■ WHAT YOU NEED TO DO: Print, from the listing below, the lines starting at the line containing "axhzi (184, 303)" and ending at the line containing "067 64 52 52 (49, 13)", exactly as they stand, and print nothing else.

■ EXCERPTED RECORDS:
------------------------------------------------------------------------

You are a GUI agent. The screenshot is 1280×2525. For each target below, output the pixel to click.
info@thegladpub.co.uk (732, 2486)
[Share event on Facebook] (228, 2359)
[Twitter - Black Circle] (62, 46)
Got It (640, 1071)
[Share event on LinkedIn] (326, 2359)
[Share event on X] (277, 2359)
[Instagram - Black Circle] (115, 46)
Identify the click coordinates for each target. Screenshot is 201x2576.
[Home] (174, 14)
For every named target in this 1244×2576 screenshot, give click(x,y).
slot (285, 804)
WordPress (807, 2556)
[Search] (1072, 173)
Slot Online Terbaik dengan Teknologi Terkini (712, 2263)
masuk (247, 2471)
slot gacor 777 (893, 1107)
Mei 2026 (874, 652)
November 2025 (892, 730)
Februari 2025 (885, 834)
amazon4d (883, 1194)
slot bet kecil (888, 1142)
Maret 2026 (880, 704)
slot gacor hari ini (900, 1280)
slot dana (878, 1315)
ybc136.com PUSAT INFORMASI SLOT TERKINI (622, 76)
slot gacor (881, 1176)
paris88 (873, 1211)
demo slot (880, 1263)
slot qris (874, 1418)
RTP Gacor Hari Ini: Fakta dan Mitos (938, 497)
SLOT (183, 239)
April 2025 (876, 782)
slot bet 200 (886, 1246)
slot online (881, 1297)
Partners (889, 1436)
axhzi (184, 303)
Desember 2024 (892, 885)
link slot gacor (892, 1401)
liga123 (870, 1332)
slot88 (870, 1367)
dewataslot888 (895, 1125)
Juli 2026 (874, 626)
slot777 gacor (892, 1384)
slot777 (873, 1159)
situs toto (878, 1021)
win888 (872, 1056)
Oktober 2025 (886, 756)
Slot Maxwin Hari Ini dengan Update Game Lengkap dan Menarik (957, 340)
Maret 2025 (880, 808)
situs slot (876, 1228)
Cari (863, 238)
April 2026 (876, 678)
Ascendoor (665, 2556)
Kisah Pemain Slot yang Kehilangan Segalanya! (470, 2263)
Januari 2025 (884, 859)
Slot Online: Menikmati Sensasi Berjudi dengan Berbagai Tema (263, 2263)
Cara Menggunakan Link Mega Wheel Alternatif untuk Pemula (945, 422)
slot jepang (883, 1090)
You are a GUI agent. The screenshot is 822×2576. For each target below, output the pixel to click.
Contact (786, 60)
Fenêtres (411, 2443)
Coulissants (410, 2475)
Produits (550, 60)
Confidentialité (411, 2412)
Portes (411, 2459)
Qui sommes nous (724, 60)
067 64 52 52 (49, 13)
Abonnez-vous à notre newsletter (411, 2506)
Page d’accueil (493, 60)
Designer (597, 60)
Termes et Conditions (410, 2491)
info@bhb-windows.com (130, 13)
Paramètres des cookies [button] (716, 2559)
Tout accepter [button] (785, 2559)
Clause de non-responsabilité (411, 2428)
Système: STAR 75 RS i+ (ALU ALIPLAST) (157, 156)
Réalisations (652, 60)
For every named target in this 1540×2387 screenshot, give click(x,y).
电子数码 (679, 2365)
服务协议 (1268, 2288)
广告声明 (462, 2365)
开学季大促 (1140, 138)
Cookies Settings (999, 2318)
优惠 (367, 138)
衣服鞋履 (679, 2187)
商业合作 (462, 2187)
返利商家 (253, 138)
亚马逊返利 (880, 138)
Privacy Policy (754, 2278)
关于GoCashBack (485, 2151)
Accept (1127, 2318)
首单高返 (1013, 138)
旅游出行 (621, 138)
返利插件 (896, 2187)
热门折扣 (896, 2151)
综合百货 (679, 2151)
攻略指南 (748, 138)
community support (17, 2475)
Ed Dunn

------------------------------------------------------------------------

■ RESPONSE BELOW:
axhzi (184, 303)
Desember 2024 (892, 885)
link slot gacor (892, 1401)
liga123 (870, 1332)
slot88 (870, 1367)
dewataslot888 (895, 1125)
Juli 2026 (874, 626)
slot777 gacor (892, 1384)
slot777 (873, 1159)
situs toto (878, 1021)
win888 (872, 1056)
Oktober 2025 (886, 756)
Slot Maxwin Hari Ini dengan Update Game Lengkap dan Menarik (957, 340)
Maret 2025 (880, 808)
situs slot (876, 1228)
Cari (863, 238)
April 2026 (876, 678)
Ascendoor (665, 2556)
Kisah Pemain Slot yang Kehilangan Segalanya! (470, 2263)
Januari 2025 (884, 859)
Slot Online: Menikmati Sensasi Berjudi dengan Berbagai Tema (263, 2263)
Cara Menggunakan Link Mega Wheel Alternatif untuk Pemula (945, 422)
slot jepang (883, 1090)
You are a GUI agent. The screenshot is 822×2576. For each target below, output the pixel to click.
Contact (786, 60)
Fenêtres (411, 2443)
Coulissants (410, 2475)
Produits (550, 60)
Confidentialité (411, 2412)
Portes (411, 2459)
Qui sommes nous (724, 60)
067 64 52 52 (49, 13)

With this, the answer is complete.